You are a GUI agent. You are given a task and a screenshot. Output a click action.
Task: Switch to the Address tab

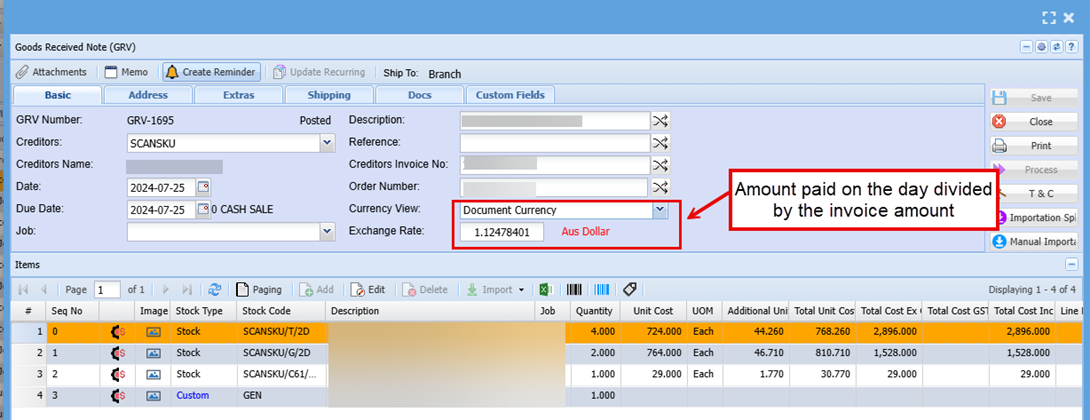pos(148,95)
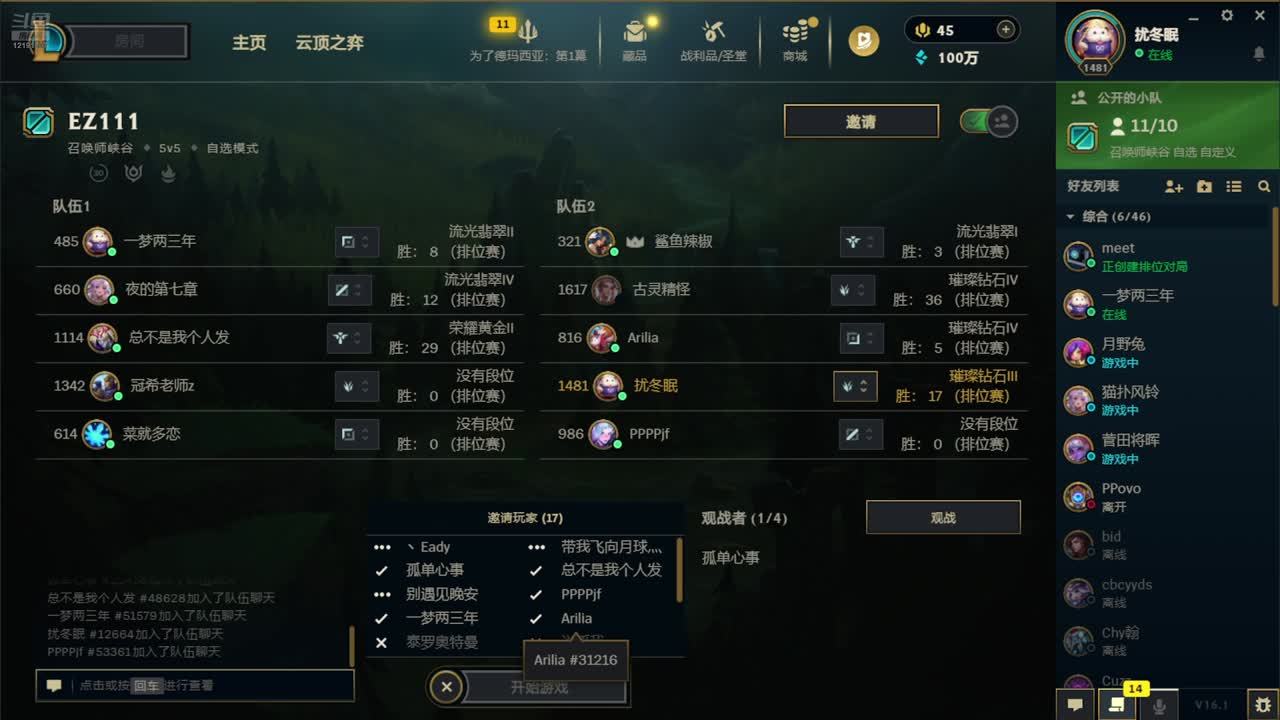Go to the 主页 tab

[249, 43]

◇ ◇ ◇ ◇ ◇

Stated goal: Format the lines of the records as a JSON list of strings, one string per line, omitting blank lines and leaving the pictures out.

Task answer:
[
  "You are a GUI agent. You are given a task and a screenshot. Output a click action.",
  "Task: Switch to the Address tab",
  "pos(148,95)",
  "Go to the 主页 tab",
  "[249, 43]"
]